Pour dire que Marcoussis ne doit pas servir d’éternelle boussole au fonctionnement de la Côte d’Ivoire. Qu’un ancien président de la République raisonne de la sorte, c’est faire preuve de méconnaissance de son pays et des lois qui le régissent. En tout état de cause, Marcoussis peut abolir la limite d’âge, mais l’être humain peut trouver que ses forces le lâchent et renoncer à un poste.

On l’a vu au Cameroun avec Amadou Ahidjo qui a quitté le pouvoir. En Afrique du Sud, Nelson Mandela s’est contenté d’un seul mandat, avant de renoncer au pouvoir. Tout près de nous, au Ghana, Jerry Rawlings a laissé le pouvoir. Au Sénégal, Léopold S. Senghor a su partir de la présidence de la République. Pourtant, ces personnes avaient la possibilité de mourir au pouvoir, mais elles ont trouvé qu’elles n’avaient plus l’énergie nécessaire pour rester à la tête de l’Etat.

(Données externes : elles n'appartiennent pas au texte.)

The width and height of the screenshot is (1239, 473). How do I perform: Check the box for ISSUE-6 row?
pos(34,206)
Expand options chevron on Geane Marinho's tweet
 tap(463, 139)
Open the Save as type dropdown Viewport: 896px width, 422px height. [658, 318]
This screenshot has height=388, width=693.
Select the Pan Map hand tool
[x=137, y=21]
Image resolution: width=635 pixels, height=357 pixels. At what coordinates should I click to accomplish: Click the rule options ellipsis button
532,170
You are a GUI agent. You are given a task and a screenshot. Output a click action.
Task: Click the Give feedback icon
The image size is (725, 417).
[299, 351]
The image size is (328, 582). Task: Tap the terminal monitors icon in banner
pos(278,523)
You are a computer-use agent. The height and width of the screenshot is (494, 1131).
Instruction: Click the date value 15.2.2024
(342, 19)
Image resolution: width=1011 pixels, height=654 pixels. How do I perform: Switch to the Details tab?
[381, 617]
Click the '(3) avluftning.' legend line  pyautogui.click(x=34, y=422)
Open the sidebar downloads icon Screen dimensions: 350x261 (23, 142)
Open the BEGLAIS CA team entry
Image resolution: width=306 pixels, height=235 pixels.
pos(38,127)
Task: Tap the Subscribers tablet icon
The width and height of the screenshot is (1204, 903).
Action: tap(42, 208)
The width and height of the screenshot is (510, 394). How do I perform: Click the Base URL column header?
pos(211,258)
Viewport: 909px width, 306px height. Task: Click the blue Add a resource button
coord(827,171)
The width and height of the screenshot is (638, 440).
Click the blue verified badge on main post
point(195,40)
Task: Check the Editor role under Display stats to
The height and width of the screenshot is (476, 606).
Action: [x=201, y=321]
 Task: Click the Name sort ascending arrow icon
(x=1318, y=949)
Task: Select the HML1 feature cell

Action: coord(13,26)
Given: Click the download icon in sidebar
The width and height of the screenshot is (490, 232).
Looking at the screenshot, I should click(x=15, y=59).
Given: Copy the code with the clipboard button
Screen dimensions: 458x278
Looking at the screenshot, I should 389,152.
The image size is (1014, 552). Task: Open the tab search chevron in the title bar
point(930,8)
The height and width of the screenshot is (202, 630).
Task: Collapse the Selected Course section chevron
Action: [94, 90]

C’est sur la présidentielle de 2015 qu’on attendait une clarification du Pdci. Est-ce que le Pdci, le plus vieux parti, aura un candidat ? «La politique, c’est l’art de l’impossible. Ce qu’on ne peut pas imaginer peut être la réalité». Telle est la réponse du président Bédié. Ce qui voudrait dire que, pour lui, il est fort possible que le Pdci ne présente de candidat pour la présidentielle 2015. C’est là une autre façon de dire que le Pdci peut s’abstenir de présenter un candidat en 2015.

Le raisonnement de Bédié donne raison à ceux qui le soupçonnent de vouloir liquider le Pdci au profit de la candidature d’Alassane Ouattara. Il veut préparer le terrain pour permettre à Ouattara de s’adosser au Pdci afin de se maintenir au pouvoir.

 

Benjamin Koré, in le quotidien ivoirien "Notre Voie" du 14 Juin 2013.